To do: Only one part of the listing is needed: the lines from the one with "Message Shantana Mandal from her comment" through the last line, copied exactly and free of pictures.

Data for this exercise:
┌──

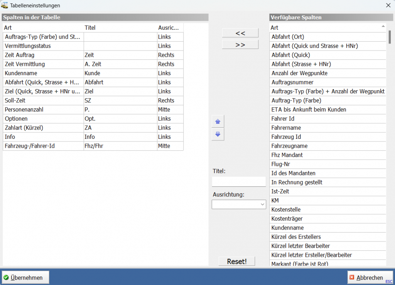Open the Ausrichtung dropdown

tap(239, 204)
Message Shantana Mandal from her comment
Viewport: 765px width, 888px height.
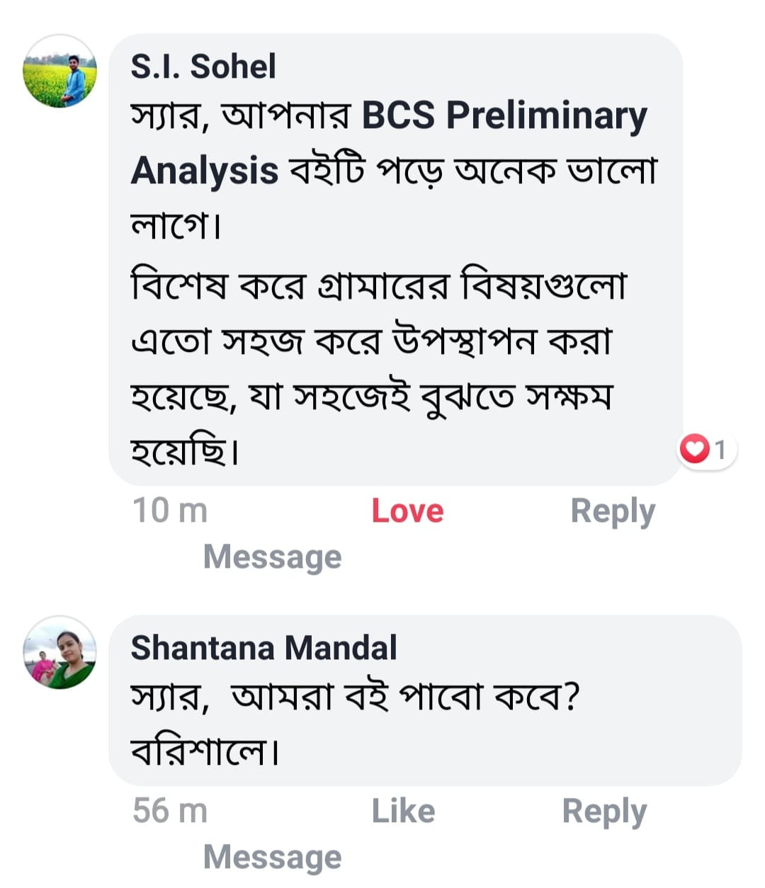pyautogui.click(x=272, y=857)
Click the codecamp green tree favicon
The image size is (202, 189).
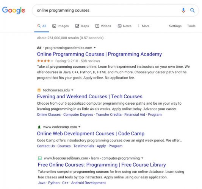coord(39,127)
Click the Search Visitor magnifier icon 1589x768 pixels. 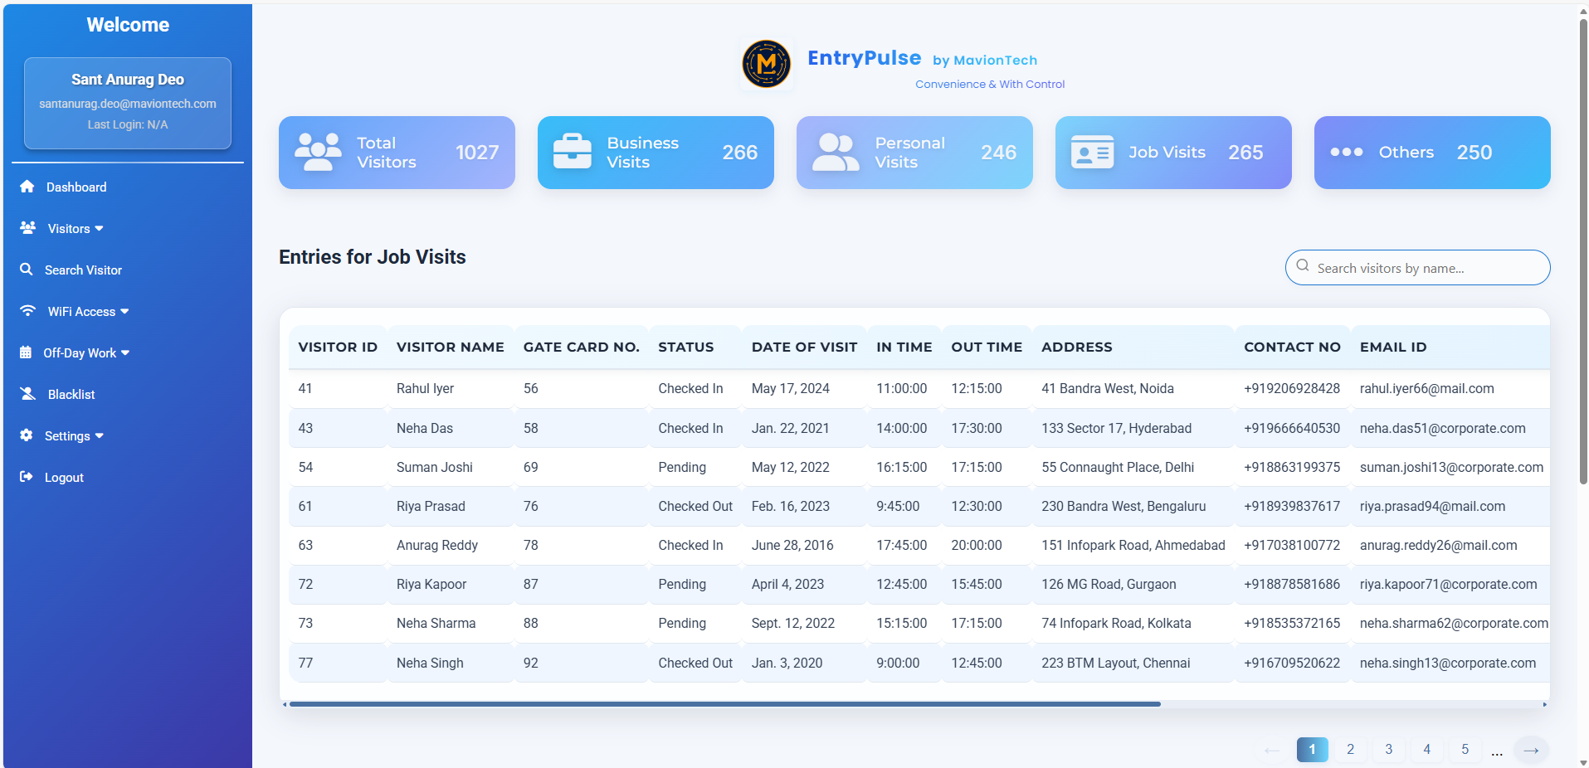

└──

Result of this task:
Message Shantana Mandal from her comment
Viewport: 765px width, 888px height.
pyautogui.click(x=272, y=857)
Click the codecamp green tree favicon
The image size is (202, 189).
coord(39,127)
Click the Search Visitor magnifier icon 1589x768 pixels. 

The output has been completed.